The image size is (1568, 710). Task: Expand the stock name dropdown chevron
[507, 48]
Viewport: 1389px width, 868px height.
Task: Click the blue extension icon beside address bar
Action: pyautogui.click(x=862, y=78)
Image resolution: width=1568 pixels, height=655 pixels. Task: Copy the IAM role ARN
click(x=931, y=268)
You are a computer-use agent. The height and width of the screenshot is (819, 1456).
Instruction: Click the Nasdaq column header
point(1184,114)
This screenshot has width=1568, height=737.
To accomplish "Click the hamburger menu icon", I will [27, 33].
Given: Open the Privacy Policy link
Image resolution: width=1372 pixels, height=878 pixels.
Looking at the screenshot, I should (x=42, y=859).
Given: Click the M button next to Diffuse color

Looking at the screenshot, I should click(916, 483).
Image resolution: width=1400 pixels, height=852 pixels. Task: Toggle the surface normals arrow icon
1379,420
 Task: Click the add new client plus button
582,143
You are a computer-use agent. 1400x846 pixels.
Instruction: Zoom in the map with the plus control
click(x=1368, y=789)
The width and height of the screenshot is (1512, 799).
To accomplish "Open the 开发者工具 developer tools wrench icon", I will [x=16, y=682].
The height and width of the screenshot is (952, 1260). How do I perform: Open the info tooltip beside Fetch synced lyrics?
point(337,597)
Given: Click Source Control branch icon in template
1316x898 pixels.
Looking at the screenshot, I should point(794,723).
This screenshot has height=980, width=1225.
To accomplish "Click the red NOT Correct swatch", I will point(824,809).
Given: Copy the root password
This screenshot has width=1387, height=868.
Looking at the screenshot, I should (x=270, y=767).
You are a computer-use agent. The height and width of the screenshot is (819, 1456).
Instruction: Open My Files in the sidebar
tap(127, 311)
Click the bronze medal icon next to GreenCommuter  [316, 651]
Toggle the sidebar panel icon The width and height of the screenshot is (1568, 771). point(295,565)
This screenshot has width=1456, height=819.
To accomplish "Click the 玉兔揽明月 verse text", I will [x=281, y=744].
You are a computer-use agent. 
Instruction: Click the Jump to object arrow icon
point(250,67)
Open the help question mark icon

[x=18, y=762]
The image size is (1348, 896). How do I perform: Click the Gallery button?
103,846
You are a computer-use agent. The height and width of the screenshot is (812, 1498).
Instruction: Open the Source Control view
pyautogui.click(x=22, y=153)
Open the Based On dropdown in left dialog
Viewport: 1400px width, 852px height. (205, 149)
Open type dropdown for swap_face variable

━━━━━━━━━━━━━━━━

TASK GOAL:
Reproduce word for word the material above, beginning with the line that contains "This screenshot has width=1568, height=737." and ending with the line that contains "This screenshot has height=980, width=1225.".

ANSWER BELOW:
This screenshot has width=1568, height=737.
To accomplish "Click the hamburger menu icon", I will [27, 33].
Given: Open the Privacy Policy link
Image resolution: width=1372 pixels, height=878 pixels.
Looking at the screenshot, I should (x=42, y=859).
Given: Click the M button next to Diffuse color

Looking at the screenshot, I should click(916, 483).
Image resolution: width=1400 pixels, height=852 pixels. Task: Toggle the surface normals arrow icon
1379,420
 Task: Click the add new client plus button
582,143
You are a computer-use agent. 1400x846 pixels.
Instruction: Zoom in the map with the plus control
click(x=1368, y=789)
The width and height of the screenshot is (1512, 799).
To accomplish "Open the 开发者工具 developer tools wrench icon", I will [x=16, y=682].
The height and width of the screenshot is (952, 1260). How do I perform: Open the info tooltip beside Fetch synced lyrics?
point(337,597)
Given: Click Source Control branch icon in template
1316x898 pixels.
Looking at the screenshot, I should point(794,723).
This screenshot has height=980, width=1225.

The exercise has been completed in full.